Records from a data source:
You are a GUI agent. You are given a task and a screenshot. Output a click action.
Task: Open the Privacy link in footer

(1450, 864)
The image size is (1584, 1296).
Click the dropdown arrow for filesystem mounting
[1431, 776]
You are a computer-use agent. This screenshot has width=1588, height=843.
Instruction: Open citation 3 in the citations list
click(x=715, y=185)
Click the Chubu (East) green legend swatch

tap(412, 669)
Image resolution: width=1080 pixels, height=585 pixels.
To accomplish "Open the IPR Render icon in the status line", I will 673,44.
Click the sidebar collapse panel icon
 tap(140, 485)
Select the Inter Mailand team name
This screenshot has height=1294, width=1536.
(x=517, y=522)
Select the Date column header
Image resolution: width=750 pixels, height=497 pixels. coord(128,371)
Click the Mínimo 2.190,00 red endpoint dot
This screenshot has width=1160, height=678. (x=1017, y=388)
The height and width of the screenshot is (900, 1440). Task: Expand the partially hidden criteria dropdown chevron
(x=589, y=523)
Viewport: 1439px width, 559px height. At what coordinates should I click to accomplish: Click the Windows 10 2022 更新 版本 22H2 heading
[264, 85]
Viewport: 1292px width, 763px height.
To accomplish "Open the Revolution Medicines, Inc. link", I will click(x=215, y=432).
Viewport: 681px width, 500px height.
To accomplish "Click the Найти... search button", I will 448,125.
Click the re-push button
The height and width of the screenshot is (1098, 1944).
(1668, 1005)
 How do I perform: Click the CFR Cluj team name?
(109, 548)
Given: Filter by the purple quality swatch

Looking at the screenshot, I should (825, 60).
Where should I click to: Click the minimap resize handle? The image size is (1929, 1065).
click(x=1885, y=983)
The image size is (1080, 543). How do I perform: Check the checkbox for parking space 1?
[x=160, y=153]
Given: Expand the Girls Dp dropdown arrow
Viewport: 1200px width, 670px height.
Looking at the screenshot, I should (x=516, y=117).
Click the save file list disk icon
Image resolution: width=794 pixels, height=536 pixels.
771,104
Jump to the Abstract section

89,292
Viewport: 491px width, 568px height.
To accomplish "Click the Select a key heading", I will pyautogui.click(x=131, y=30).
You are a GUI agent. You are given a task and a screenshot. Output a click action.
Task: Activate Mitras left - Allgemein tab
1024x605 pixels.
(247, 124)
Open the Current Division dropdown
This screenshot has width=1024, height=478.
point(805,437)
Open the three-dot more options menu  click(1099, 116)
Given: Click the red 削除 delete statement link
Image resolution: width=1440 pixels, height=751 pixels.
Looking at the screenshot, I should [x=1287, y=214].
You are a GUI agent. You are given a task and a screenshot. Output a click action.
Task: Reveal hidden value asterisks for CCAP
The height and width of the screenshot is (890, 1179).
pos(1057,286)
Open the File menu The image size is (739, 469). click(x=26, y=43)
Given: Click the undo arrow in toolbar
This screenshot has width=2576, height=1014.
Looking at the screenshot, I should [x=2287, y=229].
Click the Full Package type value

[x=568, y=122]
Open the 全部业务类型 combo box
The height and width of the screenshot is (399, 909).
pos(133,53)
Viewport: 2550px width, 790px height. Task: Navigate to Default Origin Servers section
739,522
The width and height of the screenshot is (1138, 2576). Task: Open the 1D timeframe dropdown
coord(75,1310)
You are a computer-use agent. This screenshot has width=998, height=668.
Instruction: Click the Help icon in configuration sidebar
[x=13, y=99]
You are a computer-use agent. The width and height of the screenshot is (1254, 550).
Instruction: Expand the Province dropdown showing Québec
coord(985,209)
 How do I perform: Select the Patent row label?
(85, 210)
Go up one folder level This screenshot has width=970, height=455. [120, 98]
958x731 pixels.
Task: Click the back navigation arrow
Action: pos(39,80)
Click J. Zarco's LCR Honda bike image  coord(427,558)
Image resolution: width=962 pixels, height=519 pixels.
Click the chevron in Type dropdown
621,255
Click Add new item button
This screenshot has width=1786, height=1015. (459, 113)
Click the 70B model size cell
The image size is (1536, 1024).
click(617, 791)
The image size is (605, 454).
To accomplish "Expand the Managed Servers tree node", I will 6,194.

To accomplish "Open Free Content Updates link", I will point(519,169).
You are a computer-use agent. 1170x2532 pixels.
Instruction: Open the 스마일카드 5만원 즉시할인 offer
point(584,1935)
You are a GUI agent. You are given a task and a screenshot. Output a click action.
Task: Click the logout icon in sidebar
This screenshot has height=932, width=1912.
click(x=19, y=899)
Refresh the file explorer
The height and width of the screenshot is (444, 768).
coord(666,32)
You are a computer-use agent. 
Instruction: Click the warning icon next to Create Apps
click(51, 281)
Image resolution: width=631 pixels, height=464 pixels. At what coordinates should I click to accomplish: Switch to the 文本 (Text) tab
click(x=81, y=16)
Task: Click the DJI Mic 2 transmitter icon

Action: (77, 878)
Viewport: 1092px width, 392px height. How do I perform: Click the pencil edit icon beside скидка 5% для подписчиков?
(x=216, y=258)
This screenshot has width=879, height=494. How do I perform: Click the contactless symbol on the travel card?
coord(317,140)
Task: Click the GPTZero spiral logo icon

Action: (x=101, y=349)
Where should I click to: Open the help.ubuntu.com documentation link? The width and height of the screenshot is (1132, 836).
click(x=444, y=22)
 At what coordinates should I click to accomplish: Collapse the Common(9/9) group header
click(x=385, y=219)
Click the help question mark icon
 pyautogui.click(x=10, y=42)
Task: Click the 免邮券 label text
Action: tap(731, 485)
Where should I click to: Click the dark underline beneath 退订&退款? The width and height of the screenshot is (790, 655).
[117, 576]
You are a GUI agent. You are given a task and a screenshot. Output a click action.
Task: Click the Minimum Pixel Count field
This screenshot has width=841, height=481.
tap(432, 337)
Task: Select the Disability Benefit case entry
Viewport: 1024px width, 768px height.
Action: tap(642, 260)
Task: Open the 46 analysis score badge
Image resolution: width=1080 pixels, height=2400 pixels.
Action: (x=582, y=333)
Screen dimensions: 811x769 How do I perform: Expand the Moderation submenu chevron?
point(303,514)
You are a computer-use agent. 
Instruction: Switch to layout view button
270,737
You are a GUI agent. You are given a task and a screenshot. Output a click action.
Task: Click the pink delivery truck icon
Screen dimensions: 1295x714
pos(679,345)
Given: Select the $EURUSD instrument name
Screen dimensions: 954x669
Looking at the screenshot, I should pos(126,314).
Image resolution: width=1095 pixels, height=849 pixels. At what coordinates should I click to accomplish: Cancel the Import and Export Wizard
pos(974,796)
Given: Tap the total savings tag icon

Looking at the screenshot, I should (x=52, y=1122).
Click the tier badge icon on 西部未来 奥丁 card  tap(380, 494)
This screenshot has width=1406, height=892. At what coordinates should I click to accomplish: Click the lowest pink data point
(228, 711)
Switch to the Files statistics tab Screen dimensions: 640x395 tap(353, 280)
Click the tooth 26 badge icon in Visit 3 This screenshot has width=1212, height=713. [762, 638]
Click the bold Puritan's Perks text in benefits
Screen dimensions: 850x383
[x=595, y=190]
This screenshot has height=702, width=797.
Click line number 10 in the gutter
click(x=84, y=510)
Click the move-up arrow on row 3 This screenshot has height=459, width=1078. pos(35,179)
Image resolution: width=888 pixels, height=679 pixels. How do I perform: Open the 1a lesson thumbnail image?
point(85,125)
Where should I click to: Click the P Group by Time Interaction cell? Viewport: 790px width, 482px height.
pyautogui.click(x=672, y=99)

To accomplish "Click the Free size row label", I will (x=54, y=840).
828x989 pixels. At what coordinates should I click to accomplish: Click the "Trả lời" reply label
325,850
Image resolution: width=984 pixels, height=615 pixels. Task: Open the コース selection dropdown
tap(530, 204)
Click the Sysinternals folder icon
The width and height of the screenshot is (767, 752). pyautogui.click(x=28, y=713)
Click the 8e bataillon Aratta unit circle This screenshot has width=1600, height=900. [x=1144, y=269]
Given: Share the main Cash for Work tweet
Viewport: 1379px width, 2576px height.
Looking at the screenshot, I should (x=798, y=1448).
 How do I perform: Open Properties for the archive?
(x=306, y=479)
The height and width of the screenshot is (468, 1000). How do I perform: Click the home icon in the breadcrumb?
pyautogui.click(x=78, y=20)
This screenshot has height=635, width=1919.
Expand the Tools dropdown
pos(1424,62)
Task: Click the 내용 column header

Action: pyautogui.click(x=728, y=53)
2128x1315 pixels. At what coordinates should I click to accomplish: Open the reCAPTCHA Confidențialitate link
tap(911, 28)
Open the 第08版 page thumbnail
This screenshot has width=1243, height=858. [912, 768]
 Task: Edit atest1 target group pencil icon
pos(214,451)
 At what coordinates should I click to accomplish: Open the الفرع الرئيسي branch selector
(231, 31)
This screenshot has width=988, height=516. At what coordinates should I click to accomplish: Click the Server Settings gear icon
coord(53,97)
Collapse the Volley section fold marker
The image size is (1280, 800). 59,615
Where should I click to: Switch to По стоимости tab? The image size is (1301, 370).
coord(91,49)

**Task details**.
Copy out each line carrying the string "computer" from the data.

**Answer area**.
You are a computer-use agent. This screenshot has width=1588, height=843.
You are a computer-use agent. This screenshot has width=998, height=668.
You are a computer-use agent. The width and height of the screenshot is (1254, 550).
You are a computer-use agent. 1170x2532 pixels.
You are a computer-use agent. 
You are a computer-use agent. 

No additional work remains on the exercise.